- _Action item A_
Say whether each statement agrees with the text on LASIK, LASEK and PRK, answering yes or no and quoting the words of the text that decide it. (i) In PRK, the surface layer is pushed to one side and later put back. (ii) In LASIK, the edges of the flap heal in about three hours. (iii) The epithelium is replaced every seven to fourteen days.
- _Action item B_
Resume the text on LASIK, LASEK and PRK, starting after its final sentence.

- _Supplied text_
What Are The Suitability Differences Between LASIK, LASEK And PRK?
Mr Glenn Carp – “PRK and LASEK are the same thing. There is a layer on the surface of the eye called the epithelium, very, very thin and mobile and if we put a laser change into that layer it only lasts seven to fourteen days because that layer is replaced every seven to fourteen days. So what we do in those two procedures is we remove the surface layer, treating the bed, the more permanent stromal tissue underneath and that is where we make our shape change. The main difference between LASEK and PRK is in PRK we remove the layer. It simply grows back on its own after having put a contact lens on the eye and in LASEK we push the layer to one side and then replace it. The new layer does form underneath that layer, however, and some people believe there are healing benefits in that regard.
LASIK on the other hand is where we create a little flap in the cornea and the idea of that is we create a flap through the mobile layer into the permanent layer very, very thin on the surface. We can reflect the flap, make our shape change into the base and then simply re-apply the flap and the beauty of this is that the whole surface remains unchanged. So in terms of the healing time, whereas it takes a week for the surface layer to heal in PRK or LASEK, in LASIK it is only the edges of that flap that need to heal and that happens in about three hours. In most of patients nowadays, the vast majority are candidate for LASIK and most patients would opt to have LASIK because of the healing time.

- _Recorded data_
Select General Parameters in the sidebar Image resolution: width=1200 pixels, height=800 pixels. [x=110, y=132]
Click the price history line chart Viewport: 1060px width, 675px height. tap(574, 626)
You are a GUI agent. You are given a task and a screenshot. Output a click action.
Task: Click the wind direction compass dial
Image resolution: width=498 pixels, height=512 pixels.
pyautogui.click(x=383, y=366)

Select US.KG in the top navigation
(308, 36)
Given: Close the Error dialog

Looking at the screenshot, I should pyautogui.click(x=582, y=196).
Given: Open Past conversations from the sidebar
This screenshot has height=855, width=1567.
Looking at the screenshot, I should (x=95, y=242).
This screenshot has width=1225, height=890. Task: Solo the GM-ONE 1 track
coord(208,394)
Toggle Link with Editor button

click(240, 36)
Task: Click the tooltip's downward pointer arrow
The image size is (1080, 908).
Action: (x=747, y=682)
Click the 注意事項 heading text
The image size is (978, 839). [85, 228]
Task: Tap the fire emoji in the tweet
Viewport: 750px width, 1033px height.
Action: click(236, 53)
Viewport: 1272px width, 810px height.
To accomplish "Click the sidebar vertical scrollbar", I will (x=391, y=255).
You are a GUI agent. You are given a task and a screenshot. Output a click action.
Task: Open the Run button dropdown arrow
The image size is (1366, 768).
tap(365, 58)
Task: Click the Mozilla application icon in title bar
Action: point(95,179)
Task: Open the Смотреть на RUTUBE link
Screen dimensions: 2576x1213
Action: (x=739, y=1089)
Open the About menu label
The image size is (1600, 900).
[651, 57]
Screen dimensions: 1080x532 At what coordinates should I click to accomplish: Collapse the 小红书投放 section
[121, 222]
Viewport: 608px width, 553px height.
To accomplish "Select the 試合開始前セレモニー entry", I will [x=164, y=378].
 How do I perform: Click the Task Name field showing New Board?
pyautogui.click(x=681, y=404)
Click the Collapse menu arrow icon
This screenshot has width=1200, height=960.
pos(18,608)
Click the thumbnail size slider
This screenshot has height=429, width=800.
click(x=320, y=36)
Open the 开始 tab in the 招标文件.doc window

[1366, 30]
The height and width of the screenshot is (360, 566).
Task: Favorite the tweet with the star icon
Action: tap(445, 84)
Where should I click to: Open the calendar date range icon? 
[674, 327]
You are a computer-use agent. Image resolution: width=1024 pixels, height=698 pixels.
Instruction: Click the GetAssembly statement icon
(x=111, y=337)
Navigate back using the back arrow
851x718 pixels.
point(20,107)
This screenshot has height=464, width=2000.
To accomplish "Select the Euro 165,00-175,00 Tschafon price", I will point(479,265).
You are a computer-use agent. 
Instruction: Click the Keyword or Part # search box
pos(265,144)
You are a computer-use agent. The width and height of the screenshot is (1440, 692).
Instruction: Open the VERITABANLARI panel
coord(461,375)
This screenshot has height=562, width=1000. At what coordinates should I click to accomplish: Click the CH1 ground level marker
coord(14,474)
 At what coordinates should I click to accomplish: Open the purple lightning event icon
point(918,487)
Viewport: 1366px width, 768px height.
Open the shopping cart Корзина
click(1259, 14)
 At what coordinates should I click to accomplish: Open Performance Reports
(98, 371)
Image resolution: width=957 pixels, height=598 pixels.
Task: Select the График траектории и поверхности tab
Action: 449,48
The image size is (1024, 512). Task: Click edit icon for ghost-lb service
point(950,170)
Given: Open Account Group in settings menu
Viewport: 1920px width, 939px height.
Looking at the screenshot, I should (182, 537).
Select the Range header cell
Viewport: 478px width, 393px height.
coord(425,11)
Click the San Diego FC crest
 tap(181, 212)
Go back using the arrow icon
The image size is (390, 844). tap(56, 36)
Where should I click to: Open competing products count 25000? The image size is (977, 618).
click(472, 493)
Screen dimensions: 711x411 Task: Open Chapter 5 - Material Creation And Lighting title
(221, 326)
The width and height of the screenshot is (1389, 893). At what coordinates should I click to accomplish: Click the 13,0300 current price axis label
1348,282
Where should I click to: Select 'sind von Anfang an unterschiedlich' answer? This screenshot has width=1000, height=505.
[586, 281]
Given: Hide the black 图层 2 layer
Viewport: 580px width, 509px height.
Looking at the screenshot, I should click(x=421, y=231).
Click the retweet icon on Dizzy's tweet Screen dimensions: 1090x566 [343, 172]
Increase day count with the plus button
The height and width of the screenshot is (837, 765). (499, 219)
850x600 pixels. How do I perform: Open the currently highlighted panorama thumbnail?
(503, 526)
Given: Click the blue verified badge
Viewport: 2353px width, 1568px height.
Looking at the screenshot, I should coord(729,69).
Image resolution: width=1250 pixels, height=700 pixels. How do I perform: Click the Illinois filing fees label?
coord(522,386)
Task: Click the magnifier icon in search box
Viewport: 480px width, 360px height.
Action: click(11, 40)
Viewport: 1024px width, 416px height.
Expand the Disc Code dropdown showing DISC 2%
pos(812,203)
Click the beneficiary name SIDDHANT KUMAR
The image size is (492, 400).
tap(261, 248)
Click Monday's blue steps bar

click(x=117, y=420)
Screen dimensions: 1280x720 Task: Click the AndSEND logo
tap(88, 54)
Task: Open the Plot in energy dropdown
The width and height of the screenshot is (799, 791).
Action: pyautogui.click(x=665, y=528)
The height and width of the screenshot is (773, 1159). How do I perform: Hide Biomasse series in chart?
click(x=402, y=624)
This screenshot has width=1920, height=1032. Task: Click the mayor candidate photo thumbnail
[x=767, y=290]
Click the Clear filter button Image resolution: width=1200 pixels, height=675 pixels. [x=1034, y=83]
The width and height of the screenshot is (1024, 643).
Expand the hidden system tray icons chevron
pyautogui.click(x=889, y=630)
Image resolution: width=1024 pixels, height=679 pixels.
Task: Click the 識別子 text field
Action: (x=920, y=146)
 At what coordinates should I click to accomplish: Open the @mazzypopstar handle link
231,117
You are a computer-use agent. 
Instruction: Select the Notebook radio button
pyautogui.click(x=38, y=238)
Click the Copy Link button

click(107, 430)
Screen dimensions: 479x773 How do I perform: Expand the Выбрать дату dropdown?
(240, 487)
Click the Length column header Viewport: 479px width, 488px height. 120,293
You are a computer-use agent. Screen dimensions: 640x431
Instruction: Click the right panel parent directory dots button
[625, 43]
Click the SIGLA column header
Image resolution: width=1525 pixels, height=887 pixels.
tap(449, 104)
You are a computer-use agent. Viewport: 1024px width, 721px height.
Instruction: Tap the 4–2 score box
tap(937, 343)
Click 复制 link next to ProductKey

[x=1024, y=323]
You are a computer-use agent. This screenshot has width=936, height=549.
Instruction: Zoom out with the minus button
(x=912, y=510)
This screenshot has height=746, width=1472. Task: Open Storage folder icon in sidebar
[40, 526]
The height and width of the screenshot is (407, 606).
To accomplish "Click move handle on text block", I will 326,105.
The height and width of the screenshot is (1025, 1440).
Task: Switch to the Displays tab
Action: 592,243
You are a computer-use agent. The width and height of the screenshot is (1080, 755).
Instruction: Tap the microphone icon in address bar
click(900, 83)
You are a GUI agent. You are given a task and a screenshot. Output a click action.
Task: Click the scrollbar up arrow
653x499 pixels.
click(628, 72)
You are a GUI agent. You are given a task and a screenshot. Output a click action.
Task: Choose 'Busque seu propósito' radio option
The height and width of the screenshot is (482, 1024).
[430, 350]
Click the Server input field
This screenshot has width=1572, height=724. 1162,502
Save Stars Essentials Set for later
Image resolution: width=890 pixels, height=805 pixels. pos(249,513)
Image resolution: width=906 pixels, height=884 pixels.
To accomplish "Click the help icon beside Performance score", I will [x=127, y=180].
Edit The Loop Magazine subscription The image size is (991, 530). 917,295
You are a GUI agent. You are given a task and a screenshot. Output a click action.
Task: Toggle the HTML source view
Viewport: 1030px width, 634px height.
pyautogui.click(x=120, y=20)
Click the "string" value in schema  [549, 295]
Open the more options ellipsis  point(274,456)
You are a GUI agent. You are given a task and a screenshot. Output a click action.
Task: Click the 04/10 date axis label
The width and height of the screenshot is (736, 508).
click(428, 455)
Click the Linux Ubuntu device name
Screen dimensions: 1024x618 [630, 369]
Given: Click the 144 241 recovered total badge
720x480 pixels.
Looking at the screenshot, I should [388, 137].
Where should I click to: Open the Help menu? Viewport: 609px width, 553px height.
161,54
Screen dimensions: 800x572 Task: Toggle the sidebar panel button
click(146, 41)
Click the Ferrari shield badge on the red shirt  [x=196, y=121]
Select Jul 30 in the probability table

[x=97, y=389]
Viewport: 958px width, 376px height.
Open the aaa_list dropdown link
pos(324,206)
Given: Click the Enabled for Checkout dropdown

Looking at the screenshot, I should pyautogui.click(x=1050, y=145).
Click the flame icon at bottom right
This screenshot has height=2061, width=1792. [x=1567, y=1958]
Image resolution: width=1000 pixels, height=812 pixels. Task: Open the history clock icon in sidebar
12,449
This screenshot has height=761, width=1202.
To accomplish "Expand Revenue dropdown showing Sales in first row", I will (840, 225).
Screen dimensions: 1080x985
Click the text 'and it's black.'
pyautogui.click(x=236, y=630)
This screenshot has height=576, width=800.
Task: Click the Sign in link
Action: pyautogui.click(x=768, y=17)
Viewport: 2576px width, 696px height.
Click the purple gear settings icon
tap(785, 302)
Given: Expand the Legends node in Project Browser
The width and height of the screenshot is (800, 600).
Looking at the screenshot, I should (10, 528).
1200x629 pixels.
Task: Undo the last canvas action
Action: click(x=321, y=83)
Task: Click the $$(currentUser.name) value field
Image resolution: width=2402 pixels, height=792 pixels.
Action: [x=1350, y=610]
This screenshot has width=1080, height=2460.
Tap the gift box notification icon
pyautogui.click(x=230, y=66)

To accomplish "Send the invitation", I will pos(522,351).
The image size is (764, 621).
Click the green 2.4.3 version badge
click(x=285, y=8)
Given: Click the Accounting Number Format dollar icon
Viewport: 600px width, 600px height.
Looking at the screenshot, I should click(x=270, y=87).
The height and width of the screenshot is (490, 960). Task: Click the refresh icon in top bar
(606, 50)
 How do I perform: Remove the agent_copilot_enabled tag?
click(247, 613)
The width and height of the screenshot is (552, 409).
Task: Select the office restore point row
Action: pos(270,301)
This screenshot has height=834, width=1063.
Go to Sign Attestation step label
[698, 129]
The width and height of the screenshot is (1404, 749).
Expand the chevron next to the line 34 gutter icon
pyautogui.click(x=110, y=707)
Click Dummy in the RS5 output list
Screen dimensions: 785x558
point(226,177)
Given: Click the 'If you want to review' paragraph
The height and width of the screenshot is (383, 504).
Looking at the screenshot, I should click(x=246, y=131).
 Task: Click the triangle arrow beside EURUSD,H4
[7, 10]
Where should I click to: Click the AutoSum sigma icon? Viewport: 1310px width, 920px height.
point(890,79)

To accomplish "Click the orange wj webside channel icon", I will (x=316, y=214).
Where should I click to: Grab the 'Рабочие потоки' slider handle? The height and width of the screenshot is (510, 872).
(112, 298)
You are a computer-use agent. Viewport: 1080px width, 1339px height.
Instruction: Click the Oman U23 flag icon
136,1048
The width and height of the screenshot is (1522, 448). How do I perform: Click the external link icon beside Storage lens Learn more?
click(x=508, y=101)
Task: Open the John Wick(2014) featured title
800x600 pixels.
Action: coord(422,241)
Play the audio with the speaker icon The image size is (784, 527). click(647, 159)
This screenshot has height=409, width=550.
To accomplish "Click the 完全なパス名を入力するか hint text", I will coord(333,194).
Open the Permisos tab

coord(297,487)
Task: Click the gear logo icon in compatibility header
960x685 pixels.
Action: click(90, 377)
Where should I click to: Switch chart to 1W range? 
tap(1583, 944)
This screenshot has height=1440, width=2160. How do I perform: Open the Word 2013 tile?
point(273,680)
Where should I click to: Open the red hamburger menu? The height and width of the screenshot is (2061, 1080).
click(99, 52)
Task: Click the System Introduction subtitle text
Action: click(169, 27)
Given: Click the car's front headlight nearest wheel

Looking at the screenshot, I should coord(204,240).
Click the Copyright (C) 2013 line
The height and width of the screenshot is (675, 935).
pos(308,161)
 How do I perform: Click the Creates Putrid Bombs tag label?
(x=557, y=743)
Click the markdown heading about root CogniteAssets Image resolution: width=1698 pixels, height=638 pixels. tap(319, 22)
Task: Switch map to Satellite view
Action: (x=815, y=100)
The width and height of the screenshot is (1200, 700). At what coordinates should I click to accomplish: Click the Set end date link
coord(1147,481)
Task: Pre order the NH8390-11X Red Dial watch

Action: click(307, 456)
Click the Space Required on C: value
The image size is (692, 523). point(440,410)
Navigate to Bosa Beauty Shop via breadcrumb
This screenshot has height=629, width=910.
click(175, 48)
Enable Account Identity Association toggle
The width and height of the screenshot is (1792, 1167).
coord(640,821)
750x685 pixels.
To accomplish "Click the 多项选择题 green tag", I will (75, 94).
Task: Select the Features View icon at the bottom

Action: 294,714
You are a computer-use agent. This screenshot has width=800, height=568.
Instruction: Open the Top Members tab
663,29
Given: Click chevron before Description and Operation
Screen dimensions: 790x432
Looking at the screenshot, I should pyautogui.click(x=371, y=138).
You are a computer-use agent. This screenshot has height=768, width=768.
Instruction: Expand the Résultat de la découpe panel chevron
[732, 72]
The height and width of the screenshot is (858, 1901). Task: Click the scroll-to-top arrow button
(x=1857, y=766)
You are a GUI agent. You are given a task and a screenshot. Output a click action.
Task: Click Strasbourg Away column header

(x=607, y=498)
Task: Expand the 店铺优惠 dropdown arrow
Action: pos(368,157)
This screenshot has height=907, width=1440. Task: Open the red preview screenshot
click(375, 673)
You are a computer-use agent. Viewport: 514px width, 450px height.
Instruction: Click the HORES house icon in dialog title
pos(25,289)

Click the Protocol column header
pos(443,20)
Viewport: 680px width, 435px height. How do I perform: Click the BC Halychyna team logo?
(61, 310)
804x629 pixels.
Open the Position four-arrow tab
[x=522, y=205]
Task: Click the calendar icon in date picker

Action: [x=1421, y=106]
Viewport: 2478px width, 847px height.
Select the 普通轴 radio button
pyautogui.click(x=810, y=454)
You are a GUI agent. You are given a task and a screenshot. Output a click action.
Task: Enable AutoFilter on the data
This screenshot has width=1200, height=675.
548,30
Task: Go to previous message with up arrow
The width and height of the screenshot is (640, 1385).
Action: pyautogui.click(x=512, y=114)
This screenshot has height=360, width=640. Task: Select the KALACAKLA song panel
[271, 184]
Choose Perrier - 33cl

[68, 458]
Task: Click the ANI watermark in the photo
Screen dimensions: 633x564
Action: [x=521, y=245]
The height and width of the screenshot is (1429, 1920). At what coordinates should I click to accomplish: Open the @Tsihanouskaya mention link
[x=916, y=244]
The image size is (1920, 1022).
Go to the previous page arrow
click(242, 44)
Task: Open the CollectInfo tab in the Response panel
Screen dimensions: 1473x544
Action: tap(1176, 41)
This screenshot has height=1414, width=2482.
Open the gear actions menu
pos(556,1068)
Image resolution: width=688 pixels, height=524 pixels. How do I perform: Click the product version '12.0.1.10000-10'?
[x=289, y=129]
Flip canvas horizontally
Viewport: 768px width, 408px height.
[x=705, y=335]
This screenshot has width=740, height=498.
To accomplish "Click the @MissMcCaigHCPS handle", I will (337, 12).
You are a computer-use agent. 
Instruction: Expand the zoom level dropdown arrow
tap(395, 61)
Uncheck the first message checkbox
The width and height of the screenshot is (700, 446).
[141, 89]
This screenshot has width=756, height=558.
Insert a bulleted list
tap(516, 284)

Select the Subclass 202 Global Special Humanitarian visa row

- _Answer space A_
(i) No: "in PRK we remove the layer." (ii) Yes: "in LASIK it is only the edges of that flap that need to heal and that happens in about three hours." (iii) Yes: "that layer is replaced every seven to fourteen days."

- _Answer space B_
Generally speaking if patients are candidates for both types of treatment we tend to advice and recommend a LASIK procedure because of the ease for the patient. Having said that if there are extensive scars within the cornea or the cornea is extremely thin, one may be able to perform better surgery doing PRK. On the converse side, patients who are diabetic with slow healing wounds as well as patients with controlled but very mild inflammatory conditions, PRK may not be a good option and therefore LASIK takes the preference and then of course there is the patient’s social situation. If they are boxers, for example kick boxers, having a flap in the eye may not be the best option. So again for certain sporting groups, PRK may have an advantage for those patients.”
Suitability Differences Between LASIK, LASEK And PRK Explained Further…
The vast majority of patients undergoing Laser Eye Surgery worldwide are suitable for LASIK. Roughly, 10% of patients have LASEK or PRK. The main consideration when recommending LASEK or PRK over LASIK is corneal thickness. Secondary considerations include the patient’s pre-operative prescription.
Mr Glenn Carp explains the suitability differences between LASIK, LASEK and PRK.